[Excerpt]:
He tells of when Rubin & Greenspan were discussing with President Clinton the idea that the nation is a sovereign entity answerable only to the people, that was indeed a quaint and outdated notion. Everyone knows the people existed to serve financial interests/not the other way around.
Thus, Perkins opens telling the reader that we have entered a time not unlike that when the city-states were replaced by nations - except today nations have been replaced by giant transnational corporations. At the highest levels, there is no seperation between people who run these transnational & those in charge of our governments.
Now the U.S.A. finds itself being subjugated to the same methods used to decimate economies of the third world. In fact the very same perpetra(i)tors used in the meltdown of the USSR are being in a simular updated modus operandi, 20 years advanced, and it's target is the people of this country. These methods have been introduced in NY, Calif, Mich (as well as other states): the abandament of law that corporations adhere to srict environmental, social, truth-in-advertising standards, the assumption of large amounts of corporate/government debt, privitized public utilities and other "public" institutions, increased police surveillance under the guise of "homeland security", use of public lands to serve private interests, and many other such standards that once protected the rights of the people. These and other established methods are successful, if you happen to be a member of the corporatocracy, the club of CEO powerbrokers, senators, members of congress, supreme court pawns, regulators, generals, & presidents - FOR THE PEOPLE IT IS AN ABJECT FAILURE!

[Required work]:
**1.** Reproduce verbatim the passage on corporate power from "Thus, Perkins opens" up to and including "of our governments.".
**2.** For each of the following statements, answer yes or no according to whether it agrees with the passage on corporate power, and support each answer with the deciding words of the passage quoted exactly. (a) Nations today have been replaced by giant transnational corporations. (b) Rubin and Greenspan were discussing an idea with President Clinton. (c) The methods described are a failure for members of the corporatocracy.

[Dataset content]:

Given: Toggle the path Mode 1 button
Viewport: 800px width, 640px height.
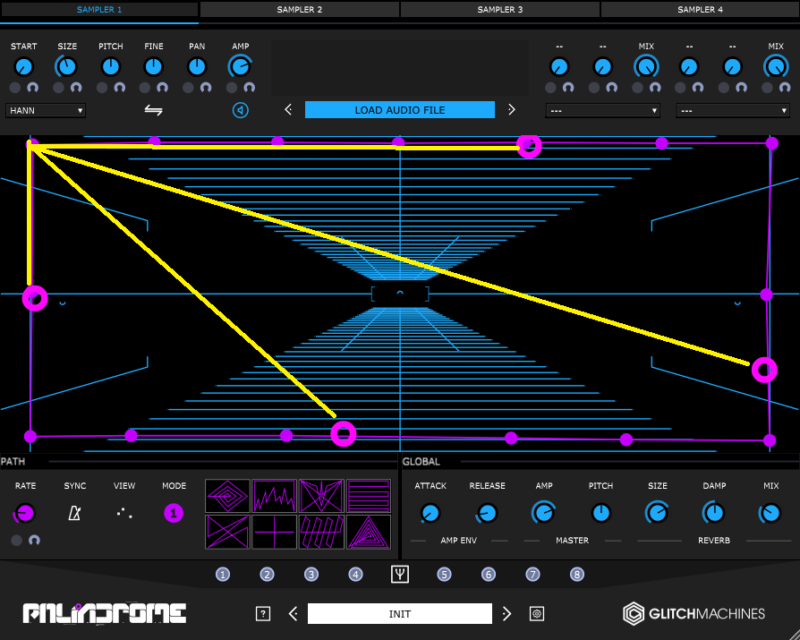Looking at the screenshot, I should click(x=173, y=513).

[Results of the exercise]:
**1.**
Thus, Perkins opens telling the reader that we have entered a time not unlike that when the city-states were replaced by nations - except today nations have been replaced by giant transnational corporations. At the highest levels, there is no seperation between people who run these transnational & those in charge of our governments.

**2.**
(a) Yes: "except today nations have been replaced by giant transnational corporations"
(b) Yes: "Rubin & Greenspan were discussing with President Clinton"
(c) No: "These and other established methods are successful, if you happen to be a member of the corporatocracy"